Rocky Mountain National Park photo
Colorado

Rocky Mountain National Park

Rocky Mountain National Park is a United States national park located approximately 76 mi (122 km) northwest of Denver International Airport in north-central Colorado, within the Front Range of the Rocky Mountains. The park is situated between the towns of Estes Park to the east and Grand Lake to the west. The eastern and westerns slopes of the Continental Divide run directly through the center of the park with the headwaters of the Colorado River located in the park's northwestern region. The main features of the park include mountains, alpine lakes and a wide variety of wildlife within various climates and environments, from wooded forests to mountain tundra.
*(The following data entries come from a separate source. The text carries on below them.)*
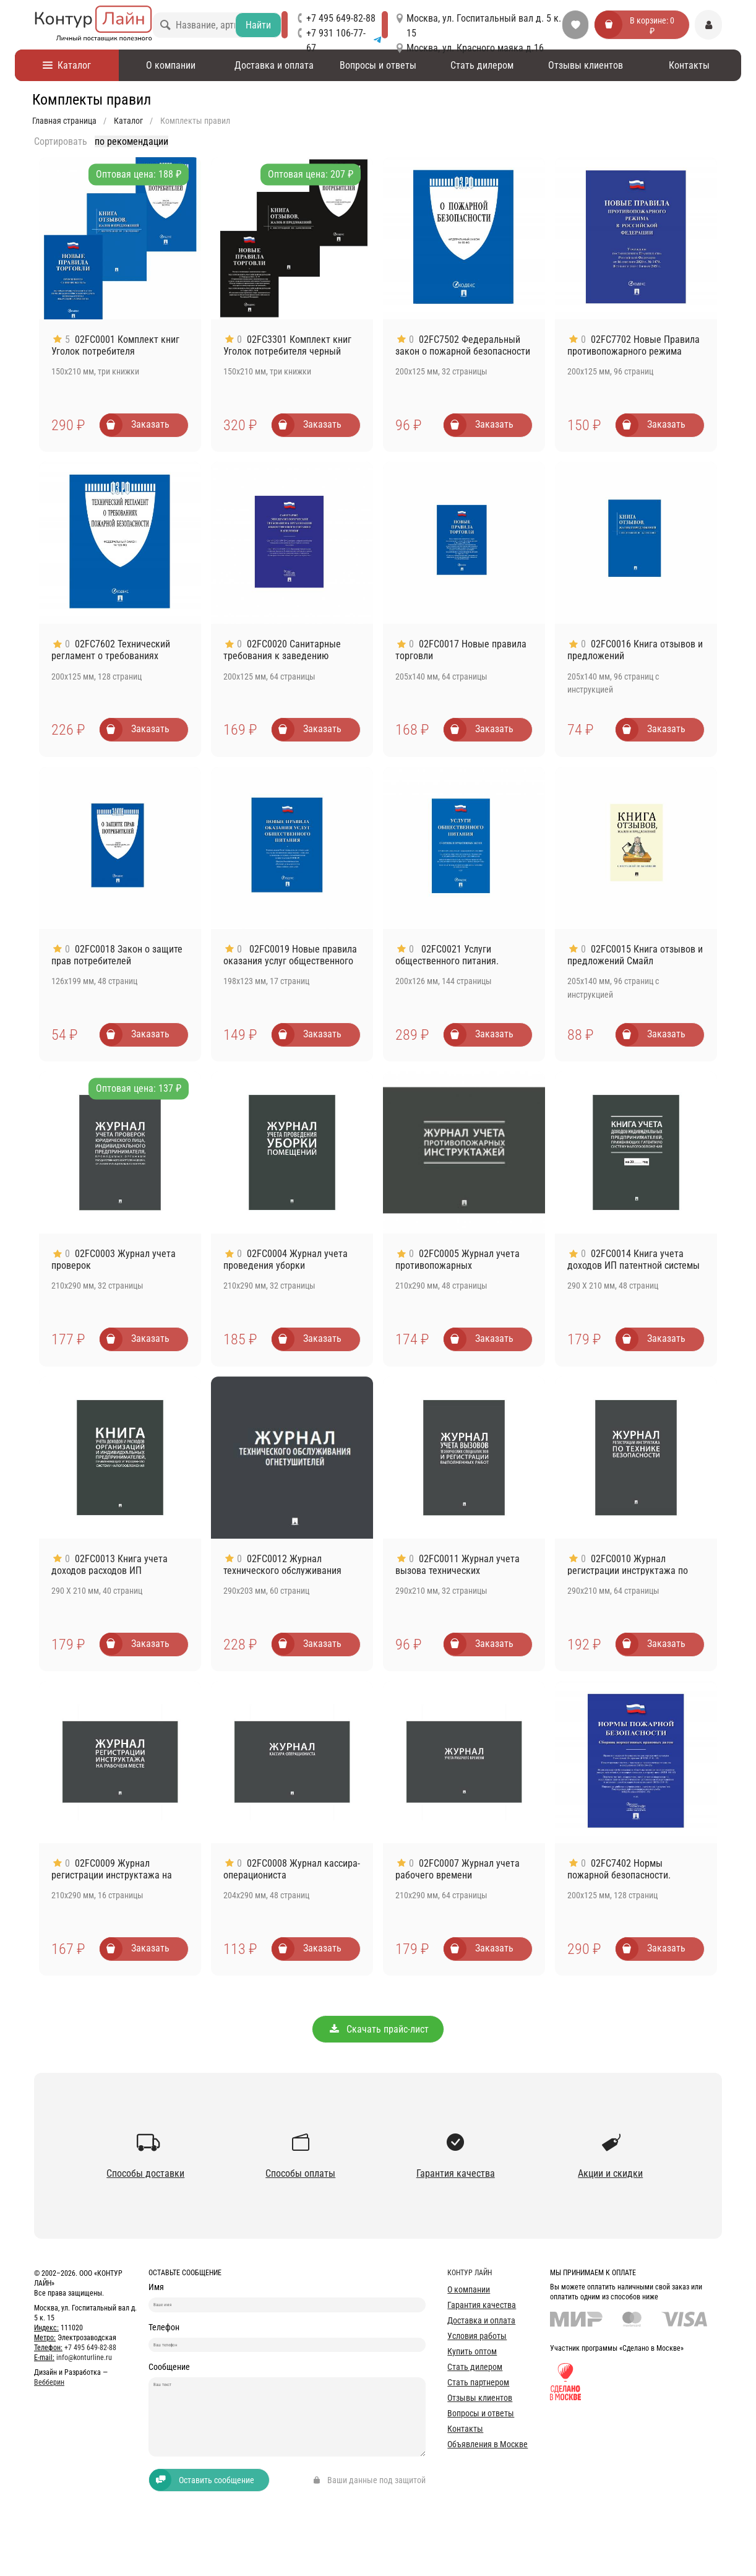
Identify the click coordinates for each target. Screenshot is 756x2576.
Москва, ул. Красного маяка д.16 (475, 48)
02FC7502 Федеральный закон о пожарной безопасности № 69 (462, 351)
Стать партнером (478, 2382)
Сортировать (60, 141)
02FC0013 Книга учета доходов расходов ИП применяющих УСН (109, 1570)
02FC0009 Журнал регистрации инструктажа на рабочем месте (111, 1875)
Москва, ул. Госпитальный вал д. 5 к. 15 (483, 25)
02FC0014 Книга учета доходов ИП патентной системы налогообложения (633, 1265)
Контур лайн (469, 2272)
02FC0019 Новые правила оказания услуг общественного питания (290, 961)
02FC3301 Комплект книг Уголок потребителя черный (287, 345)
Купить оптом (472, 2351)
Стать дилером (481, 65)
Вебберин (49, 2382)
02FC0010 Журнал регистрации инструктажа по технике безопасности (627, 1570)
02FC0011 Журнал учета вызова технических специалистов (457, 1570)
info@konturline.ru (84, 2357)
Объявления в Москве (487, 2444)
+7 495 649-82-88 (341, 18)
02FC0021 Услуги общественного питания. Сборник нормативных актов (455, 961)
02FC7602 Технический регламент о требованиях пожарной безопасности (110, 655)
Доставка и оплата (274, 65)
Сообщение (169, 2401)
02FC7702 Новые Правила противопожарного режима (633, 345)
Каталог (67, 65)
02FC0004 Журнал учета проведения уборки (285, 1259)
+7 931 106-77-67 (344, 40)
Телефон (163, 2344)
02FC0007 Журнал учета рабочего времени (457, 1869)
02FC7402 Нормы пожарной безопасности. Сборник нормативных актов (627, 1875)
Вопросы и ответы (378, 65)
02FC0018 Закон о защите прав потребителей (117, 955)
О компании (170, 65)
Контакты (689, 65)
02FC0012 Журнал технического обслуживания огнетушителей (282, 1570)
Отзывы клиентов (585, 65)
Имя (156, 2287)
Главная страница (64, 121)
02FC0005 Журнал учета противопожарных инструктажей (457, 1265)
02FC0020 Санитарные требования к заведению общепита (282, 655)
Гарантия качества (481, 2305)
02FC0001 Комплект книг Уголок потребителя (115, 345)
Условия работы (477, 2336)
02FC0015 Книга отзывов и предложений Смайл (635, 955)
Yosemite National Park photo
California

Yosemite National Park

Yosemite National Park is a United States national park lying in the western Sierra Nevada of California. The park, which is managed by the U.S. National Park Service, covers an area of 747,956 acres (1,168.681 sq mi; 302,687 ha; 3,026.87 km). Designated a World Heritage Site in 1984, Yosemite is internationally recognized for its granite cliffs, waterfalls, clear streams, giant sequoia groves, lakes, mountains, glaciers, and biological diversity. Almost 95% of the park is designated wilderness.

Yellowstone National Park photo
Wyoming, Montana, Idaho

Yellowstone National Park

Yellowstone National Park is a national park located in the U.S. states of Wyoming, Montana, and Idaho. It was established by the U.S. Congress and signed into law by President Ulysses S. Grant on March 1, 1872. Yellowstone was the first national park in the U.S. and is also widely held to be the first national park in the world. The park is known for its wildlife and its many geothermal features, especially Old Faithful geyser, one of its most popular features. It has many types of ecosystems, but the subalpine forest is the most abundant. It is part of the South Central Rockies forests ecoregion.

Acadia National Park photo
Maine

Acadia National Park

Acadia National Park is a United States national park located in the state of Maine, southwest of Bar Harbor. The park reserves much of Mount Desert Island and associated smaller islands along the Atlantic coast. Initially created as the Sieur de Monts National Monument in 1916, the park was renamed and re-designated Lafayette National Park in 1919, and then renamed once more as Acadia National Park in 1929. Over three million people visited the park in 2016. Acadia is the oldest designated national park in the United States east of the Mississippi River, although two eastern Canadian parks are older: Thousand Islands (1904) and Point Pelee (1918).

Olympic National Park photo
Washington

Olympic National Park

Olympic National Park is located in the state of Washington, on the Olympic Peninsula. The park has four basic regions: the Pacific coastline, alpine areas, the west side temperate rainforest and the forests of the drier east side. Within the park there are three distinct ecosystems which are sub-alpine forest and wildflower meadow, temperate forest, and the rugged Pacific Shore. These three different ecosystems are in pristine condition and have outstanding scenery.

Grand Teton National Park photo
Wyoming

Grand Teton National Park

Grand Teton National Park is a United States National Park in northwestern Wyoming. At approximately 310,000 acres (480 sq mi; 130,000 ha; 1,300 km), the park includes the major peaks of the 40-mile-long (64 km) Teton Range as well as most of the northern sections of the valley known as Jackson Hole. It is only 10 miles (16 km) south of Yellowstone National Park, to which it is connected by the National Park Service-managed John D. Rockefeller, Jr. Memorial Parkway. Along with surrounding National Forests, these three protected areas constitute the almost 18,000,000-acre (7,300,000 ha) Greater Yellowstone Ecosystem, one of the world's largest intact mid-latitude temperate ecosystems.